Per un operatore della GDO, la carta fedeltà– insieme ai prodotti a marchio- dovrebbe essere una delle principali leve per la costruzione della propria brand identity. Per quanto risulti banale ricordare come assortimenti e prezzi siano elementi facilmente imitabili dal parte dei nostri concorrenti, si deve ravvisare come nella realtà la consapevolezza dell’importanza del Loyalty Marketing fatichi a farsi strada.
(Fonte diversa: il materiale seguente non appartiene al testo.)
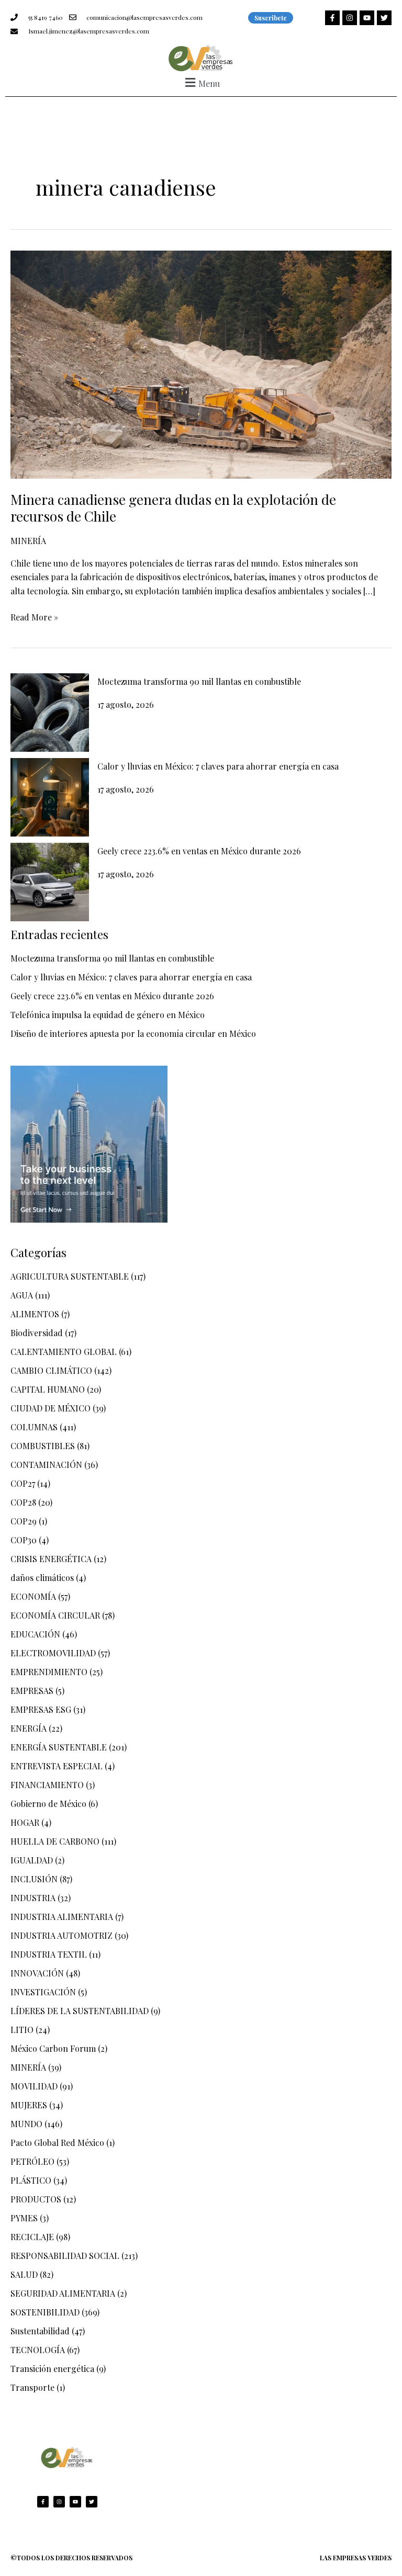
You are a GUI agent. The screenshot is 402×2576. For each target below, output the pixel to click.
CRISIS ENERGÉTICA (51, 1558)
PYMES (24, 2217)
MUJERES (28, 2104)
E ciò nonostante fosse legittimo attendersi che la crisi che la GDO sta attraversando avrebbe comportato un’analisi critica degli approcci e le strategie che hanno caratterizzato gli ultimi anni: assortimenti ridondanti– guidati dalle logiche di listing fee e dalla scelte dell’Industria e non certo da attente valutazione di category management- politiche di pricing confuse e spesso imperscrutabili per il cliente, un sempre più massivo ricorso alla leva promozionale mass market.

La scarsa lungimiranza delle scelte fin qui compiute nasce certamente dal fatto che per anni si sono ignorati i dati loyalty, paradossalmente disponibili (e in grande abbondanza) ritenendo, erroneamente, che le attività di Loyalty Marketing fossero più degli esercizi di stile che dei potenti strumenti nelle mani dei retailers.
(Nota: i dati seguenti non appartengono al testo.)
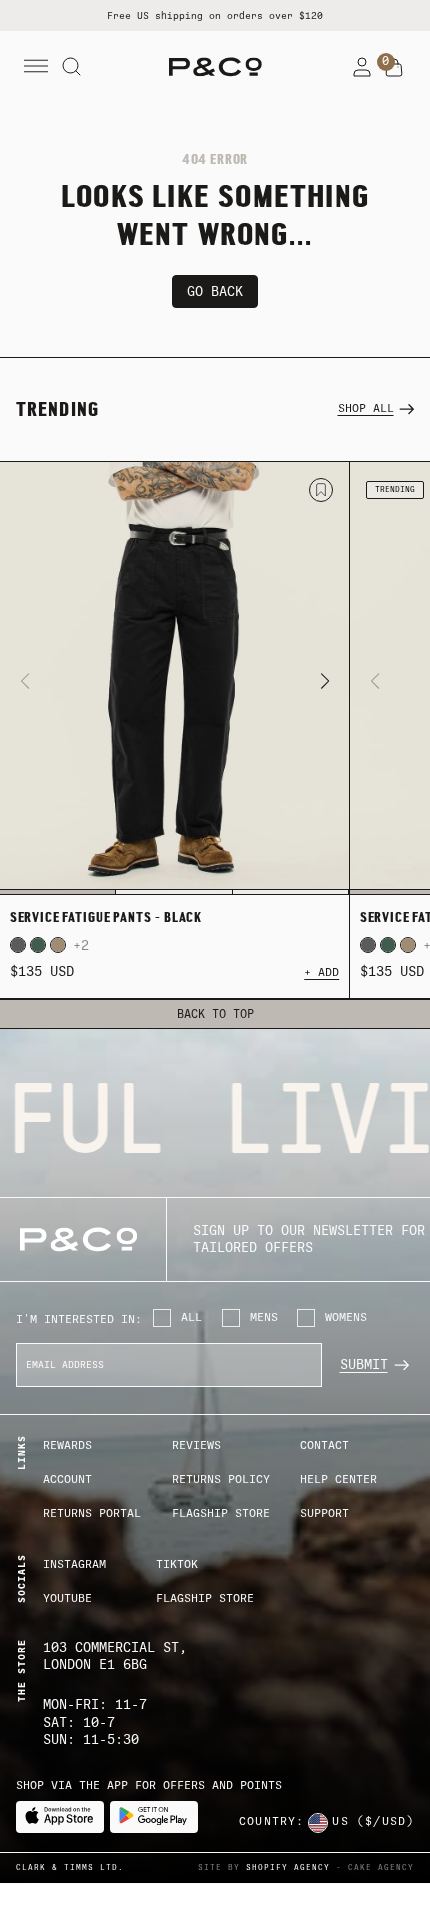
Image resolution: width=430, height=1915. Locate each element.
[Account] (362, 67)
Una provocazione che può valere come esempio sul mancato riconoscimento del ruolo della Loyalty: per sapere quale sia il “prodotto dell’anno” siamo davvero convinti sia meglio ascoltare il parere di un panel di consumatori, anziché le scelte sul nostro scaffale dei nostri clienti?

Certo, forse a sostenere questa situazione di marginalizzazione hanno pesato casi in cui il Loyalty Marketing è divenuto cosa a sé all’interno delle organizzazioni aziendali, una “riserva” con proprie logiche e obiettivi spesso distanti e se non del tutto incoerenti rispetto a quelle del core business aziendale.

Ma tali devianze credo non possano nascondere l’evidenza che, nonostante nel corso degli anni siano certamente aumentati gli investimenti nel Loyalty Marketing, spesso la relativa funzione aziendale risulta ancora essere marginale o perlomeno non al centro delle scelte strategiche aziendali.

Non credo che il problema  sia riassumibile nel solo termine dell’ammontare delle risorse investite, quanto nella capacità di “innestare” realmente il Loyalty Marketing nell’alveo delle strategie aziendali.

Tale processo non potrà mai decollare realmente, almeno finché la cultura della fidelizzazione non sarà diffusa in tutte le ramificazioni aziendali in modo tale che il cliente possa viverla nel corso della sua esperienza d’acquisto (dall’ingresso al punto vendita, al percorso lungo le corsie, alle casse, navigando sul sito web o mobile, ecc).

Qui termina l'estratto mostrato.